Cette question des réunions de réconciliation est si répandue et empêche les chrétiens de recevoir toute justice qu’un livre de 2009 lui est entièrement consacré. Selon une critique de ce livre en langue arabe, intitulée (en traduction), Séances de réconciliation traditionnelles et coptes : où le coupable émerge triomphant et la victime est écrasée :
En une centaine de pages, le livre passe en revue la façon dont l’appareil de sécurité égyptien choisit de « réconcilier » les coupables et les victimes des crimes où des églises sont incendiées ; Les biens et les maisons coptes ont été pillés et les coptes eux-mêmes ont été agressés, battus et parfois assassinés ; et quand même les moines ne sont pas épargnés. Même s’il va de soi que de tels cas devraient être portés devant les tribunaux où les coupables seraient condamnés à des peines équitables, cela n’est presque jamais autorisé. Et même dans les rares affaires qui ont réussi à aboutir devant les tribunaux, les coupables n’ont jamais été condamnés à des peines équitables, car la police n’a toujours pas fourni de preuves à charge contre eux.
Le scénario farfelu des séances de réconciliation a donc toujours dominé la scène des attaques contre les coptes, même si ces séances se sont révélées n’être qu’un recul sévère des droits civiques.
Politiquement parlant, les autorités visent – à travers les séances de réconciliation – à donner une façade rose aux « relations amicales séculaires entre musulmans et coptes », sous-entendant qu’ils vivent heureux pour toujours. Le résultat déchirant, cependant, est que les seuls gagnants de ces séances sont les fauteurs de troubles et les fanatiques qui sont à l’origine des attaques et qui, le plus souvent, échappent à la punition et en sortent victorieux. Les victimes coptes doivent panser leurs blessures.

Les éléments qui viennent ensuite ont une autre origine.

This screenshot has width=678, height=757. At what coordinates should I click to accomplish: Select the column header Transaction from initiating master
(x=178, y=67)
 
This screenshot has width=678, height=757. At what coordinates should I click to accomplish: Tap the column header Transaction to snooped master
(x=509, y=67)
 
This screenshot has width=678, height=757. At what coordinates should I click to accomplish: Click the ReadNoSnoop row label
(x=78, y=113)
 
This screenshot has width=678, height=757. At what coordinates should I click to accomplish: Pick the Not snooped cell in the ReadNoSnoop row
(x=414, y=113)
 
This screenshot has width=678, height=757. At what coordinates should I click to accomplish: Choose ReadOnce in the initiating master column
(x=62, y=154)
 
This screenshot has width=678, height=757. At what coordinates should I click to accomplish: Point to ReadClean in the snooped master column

Pire encore, non seulement les victimes se voient refuser toute justice, mais les agresseurs sont encore plus encouragés à attaquer à nouveau.
Comme l’a dit un jour l’évêque copte Makarious de Minya dans le contexte de la manière dont les chrétiens coptes étaient attaqués tous les deux ou trois jours :
Tant que les assaillants ne seront jamais punis et que les forces armées seront présentées comme faisant leur devoir, cela ne fera qu’encourager d’autres à poursuivre les attaques, car même s’ils sont arrêtés, ils seront rapidement libérés.